YES Bank’s dealing with DHFL, during Kapoor’s tenure has come under severe scrutiny of Enforcement Directorate. DHFL had sanctioned a loan of Rs 600 crore to DoIT Urban Ventures, which according to ED was controlled by Rana Kapoor’s family. This happened at a time when DHFL failed in repayment of its dues to Yes Bank.
The debt exposure in DHFL in terms of short-term debentures between April - July 2018 was Rs 3,700 crore. YES Bank also gave a loan of Rs 750 crore to RKW Developers – which is under the scanner for financing underworld kingpin Dawood Ibrahim’s aide Iqbal Mirchi who purchased properties in South Mumbai.
Even as ED took no time in rounding up Rana Kapoor on Friday, in his first reactions to DH, he tried washing off his hands from the mess at YES Bank.
According to one of the bank’s senior executives, it was a syndicate of “evergreening going on between YES Bank, DHFL and HDIL.”
More than 54% of the bank’s net-worth is stuck in highly stressed assets. According to bank insiders, the bank needs Rs 20,000 crore immediate capital to write off all the bad loans on its balance sheet – a figure that was hinted at by SBI Chief Rajnish Kumar on Saturday.
As the bank grew unrealistically fast, RBI started enquiring about the bank’s mess in 2017. Later in 2018, when the bank proposed to extend Rana Kapoor’s term as MD & CEO for three more years, the Reserve Bank said a firm ‘no’.
Enter Gill
As Kapoor stepped aside, Ravneet Gill, a former Deutsche Bank executive took charge of the bank.

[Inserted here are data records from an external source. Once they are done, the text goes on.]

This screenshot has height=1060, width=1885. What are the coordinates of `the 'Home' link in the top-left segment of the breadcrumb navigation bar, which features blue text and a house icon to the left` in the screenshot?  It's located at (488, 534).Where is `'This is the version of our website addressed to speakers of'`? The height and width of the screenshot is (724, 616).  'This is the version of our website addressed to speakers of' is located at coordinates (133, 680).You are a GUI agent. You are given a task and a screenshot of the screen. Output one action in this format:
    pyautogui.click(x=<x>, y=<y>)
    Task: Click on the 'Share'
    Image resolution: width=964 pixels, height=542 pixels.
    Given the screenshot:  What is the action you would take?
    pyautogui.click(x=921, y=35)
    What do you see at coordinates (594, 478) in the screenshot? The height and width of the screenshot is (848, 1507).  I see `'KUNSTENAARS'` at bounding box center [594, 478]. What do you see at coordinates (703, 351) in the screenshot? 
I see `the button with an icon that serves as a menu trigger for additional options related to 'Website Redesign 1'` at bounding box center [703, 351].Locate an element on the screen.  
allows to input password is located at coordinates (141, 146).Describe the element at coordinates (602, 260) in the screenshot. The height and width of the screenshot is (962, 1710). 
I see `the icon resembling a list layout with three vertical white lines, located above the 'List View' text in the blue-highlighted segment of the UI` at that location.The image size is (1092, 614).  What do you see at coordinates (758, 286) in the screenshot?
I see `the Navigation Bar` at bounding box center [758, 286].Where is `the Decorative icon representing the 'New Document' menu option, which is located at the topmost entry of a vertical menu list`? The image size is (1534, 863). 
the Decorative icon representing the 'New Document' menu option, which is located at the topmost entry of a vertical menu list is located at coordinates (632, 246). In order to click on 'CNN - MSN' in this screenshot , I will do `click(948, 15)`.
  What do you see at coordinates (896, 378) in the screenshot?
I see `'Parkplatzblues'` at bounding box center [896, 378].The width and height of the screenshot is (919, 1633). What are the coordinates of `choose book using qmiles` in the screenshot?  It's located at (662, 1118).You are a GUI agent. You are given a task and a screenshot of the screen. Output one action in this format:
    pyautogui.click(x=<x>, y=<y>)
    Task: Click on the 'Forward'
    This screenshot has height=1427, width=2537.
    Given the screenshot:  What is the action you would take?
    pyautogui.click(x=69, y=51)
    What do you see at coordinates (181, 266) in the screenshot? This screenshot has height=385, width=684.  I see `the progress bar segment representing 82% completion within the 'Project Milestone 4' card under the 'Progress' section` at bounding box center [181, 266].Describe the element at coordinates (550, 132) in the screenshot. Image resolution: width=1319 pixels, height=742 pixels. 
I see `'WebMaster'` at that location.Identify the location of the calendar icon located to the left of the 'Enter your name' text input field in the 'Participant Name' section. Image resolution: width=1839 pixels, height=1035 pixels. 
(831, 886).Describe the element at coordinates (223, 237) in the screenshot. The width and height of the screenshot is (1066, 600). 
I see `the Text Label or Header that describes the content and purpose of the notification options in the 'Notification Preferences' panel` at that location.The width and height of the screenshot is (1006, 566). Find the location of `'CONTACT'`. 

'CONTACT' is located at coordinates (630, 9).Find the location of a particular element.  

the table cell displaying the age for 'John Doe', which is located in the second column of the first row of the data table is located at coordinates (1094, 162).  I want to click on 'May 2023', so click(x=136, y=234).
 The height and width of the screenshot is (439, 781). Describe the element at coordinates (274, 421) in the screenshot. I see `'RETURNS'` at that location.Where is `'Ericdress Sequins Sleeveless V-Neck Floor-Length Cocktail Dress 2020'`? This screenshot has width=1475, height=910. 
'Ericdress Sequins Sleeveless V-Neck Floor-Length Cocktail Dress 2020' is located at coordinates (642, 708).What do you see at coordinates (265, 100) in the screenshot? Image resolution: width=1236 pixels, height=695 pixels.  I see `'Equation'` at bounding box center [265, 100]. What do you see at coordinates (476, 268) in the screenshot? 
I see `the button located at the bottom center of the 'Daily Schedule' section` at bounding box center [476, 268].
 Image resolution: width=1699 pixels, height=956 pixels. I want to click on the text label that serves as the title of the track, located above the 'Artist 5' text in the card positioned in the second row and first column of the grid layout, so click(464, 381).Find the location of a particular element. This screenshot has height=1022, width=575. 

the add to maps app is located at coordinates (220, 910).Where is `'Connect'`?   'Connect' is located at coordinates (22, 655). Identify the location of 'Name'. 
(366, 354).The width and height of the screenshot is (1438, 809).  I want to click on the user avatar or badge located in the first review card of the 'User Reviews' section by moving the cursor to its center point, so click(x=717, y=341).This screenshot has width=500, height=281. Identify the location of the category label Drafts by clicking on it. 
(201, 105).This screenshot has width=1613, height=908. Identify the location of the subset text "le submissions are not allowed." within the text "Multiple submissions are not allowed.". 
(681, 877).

It was under him that the mess started surfacing with the Q4 2019 results. YES Bank reported its maiden massive quarterly loss of over Rs 1,500 crore. Capital inflows to the bank began to shrink. Its shares started to tumble. However, in November 2019, the Bank announced that it got an offer from a ‘foreign investor’ worth $1.4 billion (Rs 10,000 crore) sending markets into jubilation, which turned to be wrong. Every time the bank’s board met, new names of investors were announced to the public, but no decision was made. This took a toll on the bank’s deposits, which kept depleting. The bank also delayed its December quarter earnings but things turned murkier and RBI took control of the bank.
Now, questions are being raised on RBI’s supervisory role. Has it acted too little too late? “RBI has acted too little and too late in letting the problems at YES Bank fester. It was known about 6-8 months ago itself that it was not able to raise any new equity funding,” said Shriram Subramanian, MD at proxy advisory firm InGovern.
The once ‘diamonds’, which were picked up by the many retail investors, are now just peanuts -- worth less than one-twentieth of its value 20 months ago. And YES, by December last year, the ‘diamond merchant’ sold his ‘diamonds’ at one-third of the worth it was a year ago.